I should’ve guessed it had been Yidhra as to why it was so familiar.

The manor had satisfied me for a while — a never-ending game of cat and mouse that twirled around and around, fear that never ended, a supply of bodies that I could both eat and hunt.

Survivors , as they called them, were kept to their side of the manor, and we, the hunters , kept to our own; sometimes I would hear the survivors on the other side of the wall, chattering, planning, hoping to find a way to escape the pocket dimension we found ourselves in that even Gods couldn’t escape. It was amusing how mere humans were able to keep their hopes up that long, even as they would explode over, and over, and over again no matter how hard they would try.

I never thought I’d care for them, given they were merely just a toy for us, and yet one match where the sky was dim and the ocean crashed against a sandy shore, I found myself in a position I never hoped to be in ever again.

Those eyes, they shouldn’t exist now; they had died eons ago behind closed eyes, in the cave that echoed the crashing waves of the sea and buried under an oak tree.

That voice, the one that had spoken my name with such sweetness in a past life, called me one word; a monster. I was a monster, a monster that toyed, tortured and played with life like theirs until their very hope ran out.

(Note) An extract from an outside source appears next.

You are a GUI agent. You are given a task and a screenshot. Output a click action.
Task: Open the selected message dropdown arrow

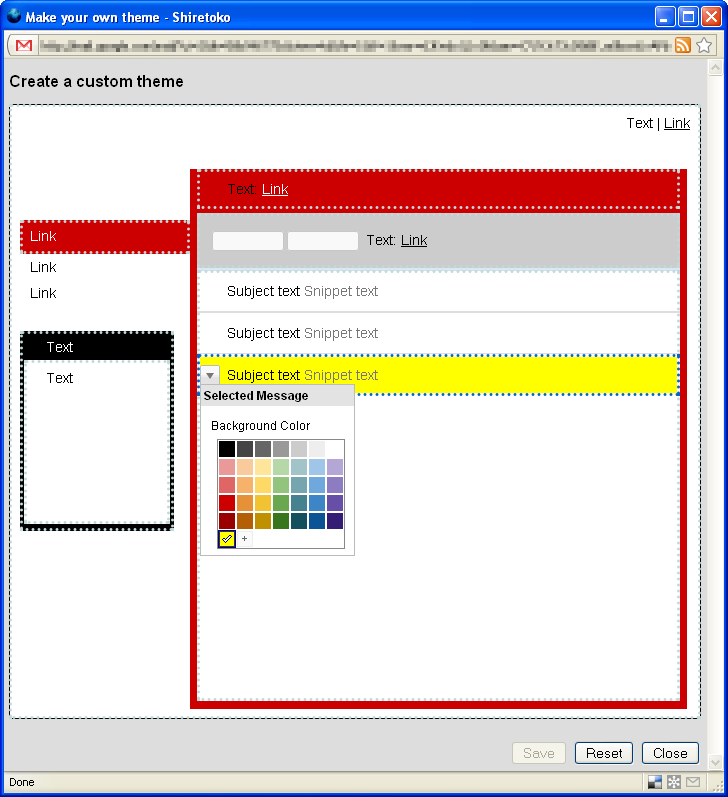pyautogui.click(x=209, y=376)
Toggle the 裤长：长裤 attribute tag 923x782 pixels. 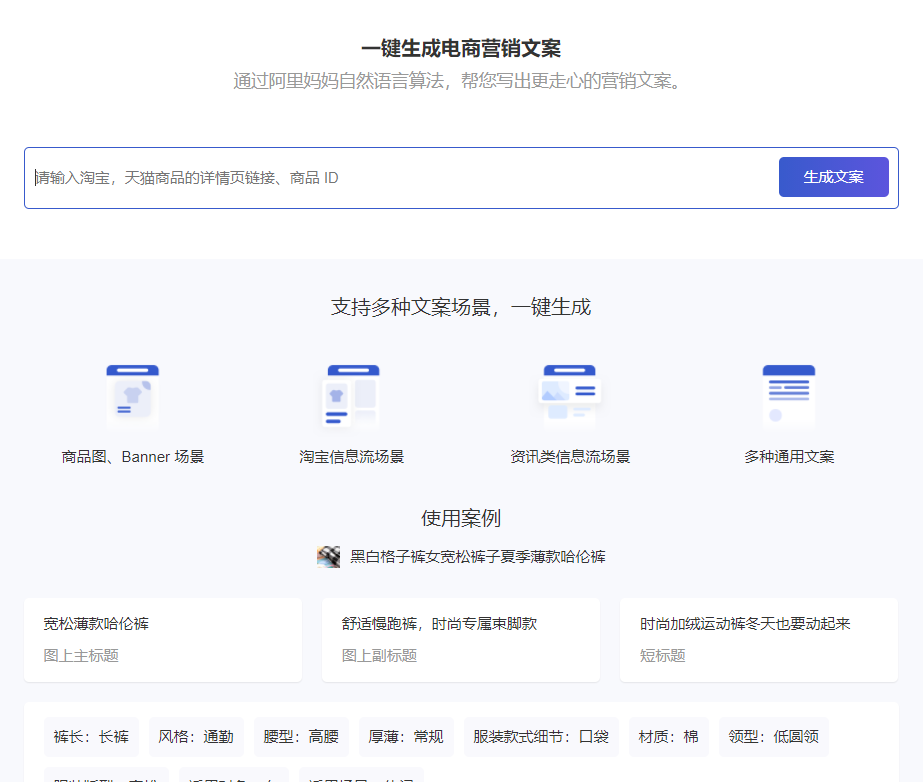tap(91, 736)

I was a monster that defied the logic of man, one that made people go insane by simply willing for the abyss to come and seep themselves into their mind, twisting every thought in their head until they would become nothing more than a withering mess on the ground.

My first lover trembled and shook, my hand pausing momentarily in mid-air as I reached out for her — I wanted to console those tears, wipe them away and make sure that she would be ok. I wanted to hold them close underneath the oak tree, making sure that they were treasured and adored like the unearthly gem they were.

Yet as I allowed a tentacle to summon itself from the ground to crash itself onto the body that contained the soul that still shone bright, I still had a role to play.

In this life, I am just a monster to them.

In this life, I still loved them.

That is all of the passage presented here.